Organic. Natural. Eco-friendly. Fair trade. Locally grown.

Facing a deluge of green messages, today’s consumer is at worst cynical and hyperaware at best. Consumers have awoken to the trend of corporate greenwashing and are quick to catch on to inconsistencies in sustainability messaging.

Companies with such schizophrenic messaging put their reputations at risk. In today’s marketplace, reputational risk quickly transforms into business risk.

If you think all of the sustainability messages your company is sending come from your marketing department, think again. Other parts of your business are likely also sending messages to the marketplace on sustainability, perhaps without even being aware of it. This chorus (or cacophony) of messages can have a critical impact on your company’s reputation.

Over the next three weeks, this series will explore the ways in which companies may unwittingly send inconsistent messages to investors, customers and the marketplace on sustainability. If that gets you thinking about your own company’s messaging, stay tuned. The series will end with a checklist of considerations that’ll help you think about how to minimize reputational risk and maximize sustainability investments.

Money talks -- so put your money where your mouth is

Companies pay a lot of attention to how much they are spending. But very often, corporate leaders may not consider where and how they are spending their money -- and what messages that spending might be sending on their sustainability stance.
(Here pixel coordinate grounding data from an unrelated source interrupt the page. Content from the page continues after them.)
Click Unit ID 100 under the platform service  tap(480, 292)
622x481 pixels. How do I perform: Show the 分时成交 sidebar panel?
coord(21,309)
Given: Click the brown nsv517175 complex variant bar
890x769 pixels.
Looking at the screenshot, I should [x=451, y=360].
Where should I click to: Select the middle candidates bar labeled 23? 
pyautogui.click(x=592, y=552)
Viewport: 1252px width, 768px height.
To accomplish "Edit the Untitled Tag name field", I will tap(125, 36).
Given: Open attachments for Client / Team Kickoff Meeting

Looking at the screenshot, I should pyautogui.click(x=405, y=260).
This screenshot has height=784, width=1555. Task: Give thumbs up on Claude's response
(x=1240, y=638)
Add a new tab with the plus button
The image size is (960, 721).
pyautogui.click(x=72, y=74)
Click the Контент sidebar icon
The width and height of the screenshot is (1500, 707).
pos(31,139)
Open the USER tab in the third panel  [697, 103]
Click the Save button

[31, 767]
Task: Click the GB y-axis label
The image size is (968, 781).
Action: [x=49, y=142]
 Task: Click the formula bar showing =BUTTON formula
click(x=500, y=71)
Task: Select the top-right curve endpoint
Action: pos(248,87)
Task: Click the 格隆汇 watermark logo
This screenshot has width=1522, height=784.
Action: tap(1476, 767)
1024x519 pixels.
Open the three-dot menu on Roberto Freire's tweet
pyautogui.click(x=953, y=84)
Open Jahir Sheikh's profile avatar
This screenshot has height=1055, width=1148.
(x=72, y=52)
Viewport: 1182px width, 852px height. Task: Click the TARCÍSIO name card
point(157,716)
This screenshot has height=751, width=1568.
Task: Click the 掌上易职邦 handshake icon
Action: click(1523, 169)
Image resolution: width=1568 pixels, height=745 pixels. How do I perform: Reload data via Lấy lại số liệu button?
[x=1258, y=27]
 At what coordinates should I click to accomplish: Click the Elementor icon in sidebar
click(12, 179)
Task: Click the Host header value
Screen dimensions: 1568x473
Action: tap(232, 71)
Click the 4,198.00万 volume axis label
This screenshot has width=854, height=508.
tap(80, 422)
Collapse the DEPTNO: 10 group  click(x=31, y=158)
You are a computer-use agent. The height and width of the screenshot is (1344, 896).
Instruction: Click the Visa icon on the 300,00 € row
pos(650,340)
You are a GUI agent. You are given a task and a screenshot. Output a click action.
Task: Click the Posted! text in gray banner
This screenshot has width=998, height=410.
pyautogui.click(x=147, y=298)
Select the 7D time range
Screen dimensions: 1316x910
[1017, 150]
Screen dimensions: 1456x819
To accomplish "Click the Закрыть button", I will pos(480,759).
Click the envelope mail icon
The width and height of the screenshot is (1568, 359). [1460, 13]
Procurement & Supply Chain

Where and how a company "shops" can speak volumes about how much it values sustainability. One way in which companies can slur their commitment to sustainability is by ignoring their supply chains. While this old news, please take note: If you are looking at your company’s environmental footprint, you have to cast your eye beyond your own offices, grounds and operations.

You also have to look at how you are sourcing your products and materials. As Chiquita and Dole (two of the world’s largest fruit producers) found out, consumers don’t want to buy organic bananas that are shipped around using highly polluting tar sands oil. They were bombarded with consumer petitions, and were the target of protests at stores. Both companies committed to phasing out use of diesel sourced from tar sands oil last year.

Engaging with your company’s supply chain managers and procurement officers regarding sustainability goals is a critical step to internal alignment and making sure you aren’t sending mixed messages to customers.

Photo of two hands with raspberries on fingers provided by Maryna Pleshkun via Shutterstock

Lobbying & Funding Think Tanks

Another way in which companies may communicate an inconsistent stance on sustainability is through lobbying and think tanks. This phenomenon is captured in the Union of Concerned Scientists’ (UCS) recent report, which highlights seemingly schizophrenic messages from companies on their climate change stance. Over and over, the report points out that companies pledge to cut their carbon emissions on one hand, yet lobby to block climate change policy, and fund climate change-denying think tanks on the other.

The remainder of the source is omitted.